[Exercise]:
Copy, from the entries below, each line in which the string "computer" appears.
* * *
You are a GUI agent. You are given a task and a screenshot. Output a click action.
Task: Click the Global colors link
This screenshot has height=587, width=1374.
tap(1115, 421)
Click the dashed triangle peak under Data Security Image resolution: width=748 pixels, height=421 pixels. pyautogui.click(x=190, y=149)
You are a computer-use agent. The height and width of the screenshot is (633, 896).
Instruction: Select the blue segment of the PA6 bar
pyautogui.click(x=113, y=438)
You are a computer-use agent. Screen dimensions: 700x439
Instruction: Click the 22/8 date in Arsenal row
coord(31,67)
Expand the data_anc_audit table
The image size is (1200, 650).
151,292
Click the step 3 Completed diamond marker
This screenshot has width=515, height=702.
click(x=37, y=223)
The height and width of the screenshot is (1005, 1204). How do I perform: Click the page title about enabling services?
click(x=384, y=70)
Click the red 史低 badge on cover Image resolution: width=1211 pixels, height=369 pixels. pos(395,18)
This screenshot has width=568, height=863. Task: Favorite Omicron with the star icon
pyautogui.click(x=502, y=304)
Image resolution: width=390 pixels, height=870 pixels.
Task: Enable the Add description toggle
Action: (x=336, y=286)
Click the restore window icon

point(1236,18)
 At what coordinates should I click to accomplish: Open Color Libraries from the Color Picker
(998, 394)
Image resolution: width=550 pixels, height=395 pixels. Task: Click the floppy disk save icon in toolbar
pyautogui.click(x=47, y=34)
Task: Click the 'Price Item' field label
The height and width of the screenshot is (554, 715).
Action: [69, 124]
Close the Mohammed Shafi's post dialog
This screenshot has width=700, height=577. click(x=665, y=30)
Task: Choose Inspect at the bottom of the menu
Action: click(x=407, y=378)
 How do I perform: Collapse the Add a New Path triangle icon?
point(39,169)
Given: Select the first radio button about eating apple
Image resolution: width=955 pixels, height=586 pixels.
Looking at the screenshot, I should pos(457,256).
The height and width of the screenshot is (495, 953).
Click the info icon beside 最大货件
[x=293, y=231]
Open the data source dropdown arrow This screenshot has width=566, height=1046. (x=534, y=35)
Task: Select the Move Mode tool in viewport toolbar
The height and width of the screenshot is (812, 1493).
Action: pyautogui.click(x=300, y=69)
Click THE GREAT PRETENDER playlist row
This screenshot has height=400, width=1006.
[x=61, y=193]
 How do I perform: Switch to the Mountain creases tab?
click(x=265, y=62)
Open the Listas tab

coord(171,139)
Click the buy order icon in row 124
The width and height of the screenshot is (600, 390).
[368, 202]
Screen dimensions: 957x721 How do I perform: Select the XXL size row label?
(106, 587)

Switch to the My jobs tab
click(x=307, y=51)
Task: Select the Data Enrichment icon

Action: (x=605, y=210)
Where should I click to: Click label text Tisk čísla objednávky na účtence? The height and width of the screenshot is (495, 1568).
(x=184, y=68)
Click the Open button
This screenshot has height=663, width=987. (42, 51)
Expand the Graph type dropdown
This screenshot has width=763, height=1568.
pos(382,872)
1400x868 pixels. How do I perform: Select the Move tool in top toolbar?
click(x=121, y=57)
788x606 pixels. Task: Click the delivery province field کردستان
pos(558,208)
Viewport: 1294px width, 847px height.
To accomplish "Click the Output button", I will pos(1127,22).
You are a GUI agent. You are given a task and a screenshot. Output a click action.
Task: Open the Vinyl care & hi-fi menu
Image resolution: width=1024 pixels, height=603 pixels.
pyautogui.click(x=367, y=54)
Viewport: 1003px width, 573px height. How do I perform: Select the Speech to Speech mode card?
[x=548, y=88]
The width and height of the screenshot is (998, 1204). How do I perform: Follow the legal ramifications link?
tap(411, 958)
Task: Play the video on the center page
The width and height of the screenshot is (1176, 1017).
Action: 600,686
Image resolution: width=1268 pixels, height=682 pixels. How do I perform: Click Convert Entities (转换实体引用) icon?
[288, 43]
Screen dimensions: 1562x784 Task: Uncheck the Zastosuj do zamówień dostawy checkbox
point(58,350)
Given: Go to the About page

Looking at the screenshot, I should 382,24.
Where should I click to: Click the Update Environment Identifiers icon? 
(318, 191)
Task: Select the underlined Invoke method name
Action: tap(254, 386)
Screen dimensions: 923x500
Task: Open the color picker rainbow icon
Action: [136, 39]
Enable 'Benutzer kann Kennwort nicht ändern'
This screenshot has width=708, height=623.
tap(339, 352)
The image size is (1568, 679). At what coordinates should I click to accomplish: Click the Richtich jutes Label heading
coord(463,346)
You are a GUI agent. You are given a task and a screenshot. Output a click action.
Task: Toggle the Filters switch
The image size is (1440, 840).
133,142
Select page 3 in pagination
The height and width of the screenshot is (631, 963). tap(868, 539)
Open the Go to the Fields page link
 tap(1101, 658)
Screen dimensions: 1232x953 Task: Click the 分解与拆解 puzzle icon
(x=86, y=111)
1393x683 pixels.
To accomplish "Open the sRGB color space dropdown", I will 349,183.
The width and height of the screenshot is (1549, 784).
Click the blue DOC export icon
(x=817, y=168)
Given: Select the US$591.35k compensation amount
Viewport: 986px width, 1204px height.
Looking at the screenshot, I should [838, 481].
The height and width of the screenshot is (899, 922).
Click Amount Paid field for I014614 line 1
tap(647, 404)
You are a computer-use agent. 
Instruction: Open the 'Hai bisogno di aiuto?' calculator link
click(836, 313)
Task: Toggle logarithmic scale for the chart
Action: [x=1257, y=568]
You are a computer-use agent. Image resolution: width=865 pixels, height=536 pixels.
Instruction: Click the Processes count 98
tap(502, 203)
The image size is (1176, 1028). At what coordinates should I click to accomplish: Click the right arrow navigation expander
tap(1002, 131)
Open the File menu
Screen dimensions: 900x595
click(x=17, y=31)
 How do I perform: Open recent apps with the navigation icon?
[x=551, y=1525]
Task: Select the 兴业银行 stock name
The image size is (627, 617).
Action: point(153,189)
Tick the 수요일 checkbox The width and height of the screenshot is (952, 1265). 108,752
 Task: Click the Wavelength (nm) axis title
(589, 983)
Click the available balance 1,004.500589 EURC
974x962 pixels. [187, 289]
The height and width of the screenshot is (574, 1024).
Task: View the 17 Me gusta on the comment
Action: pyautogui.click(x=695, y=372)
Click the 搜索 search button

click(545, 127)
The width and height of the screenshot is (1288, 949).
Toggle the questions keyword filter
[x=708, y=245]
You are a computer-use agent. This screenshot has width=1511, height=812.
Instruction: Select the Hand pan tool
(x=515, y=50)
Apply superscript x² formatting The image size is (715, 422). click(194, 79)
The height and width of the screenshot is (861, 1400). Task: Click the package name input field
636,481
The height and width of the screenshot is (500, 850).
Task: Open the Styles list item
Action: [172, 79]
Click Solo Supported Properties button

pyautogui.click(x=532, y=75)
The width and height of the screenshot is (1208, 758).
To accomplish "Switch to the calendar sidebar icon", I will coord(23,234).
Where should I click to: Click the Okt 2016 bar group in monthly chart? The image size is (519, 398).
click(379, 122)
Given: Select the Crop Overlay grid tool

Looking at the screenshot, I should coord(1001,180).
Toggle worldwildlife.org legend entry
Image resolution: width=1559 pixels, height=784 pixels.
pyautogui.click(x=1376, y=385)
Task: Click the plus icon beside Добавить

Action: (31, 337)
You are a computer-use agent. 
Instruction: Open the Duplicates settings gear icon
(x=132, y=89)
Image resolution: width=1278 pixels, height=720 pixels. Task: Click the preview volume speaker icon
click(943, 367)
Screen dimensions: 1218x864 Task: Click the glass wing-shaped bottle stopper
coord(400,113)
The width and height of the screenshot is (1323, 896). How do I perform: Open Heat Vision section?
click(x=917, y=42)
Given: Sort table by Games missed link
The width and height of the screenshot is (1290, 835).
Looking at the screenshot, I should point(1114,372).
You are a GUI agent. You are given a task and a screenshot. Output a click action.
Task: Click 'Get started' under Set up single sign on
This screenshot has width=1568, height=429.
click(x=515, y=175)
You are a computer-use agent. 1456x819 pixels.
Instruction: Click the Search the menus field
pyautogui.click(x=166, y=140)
* * *
[Completed exercise]:
You are a computer-use agent. The height and width of the screenshot is (633, 896).
You are a computer-use agent. Screen dimensions: 700x439
You are a computer-use agent. 
You are a computer-use agent. Image resolution: width=865 pixels, height=536 pixels.
You are a computer-use agent. This screenshot has width=1511, height=812.
You are a computer-use agent. 
You are a computer-use agent. 1456x819 pixels.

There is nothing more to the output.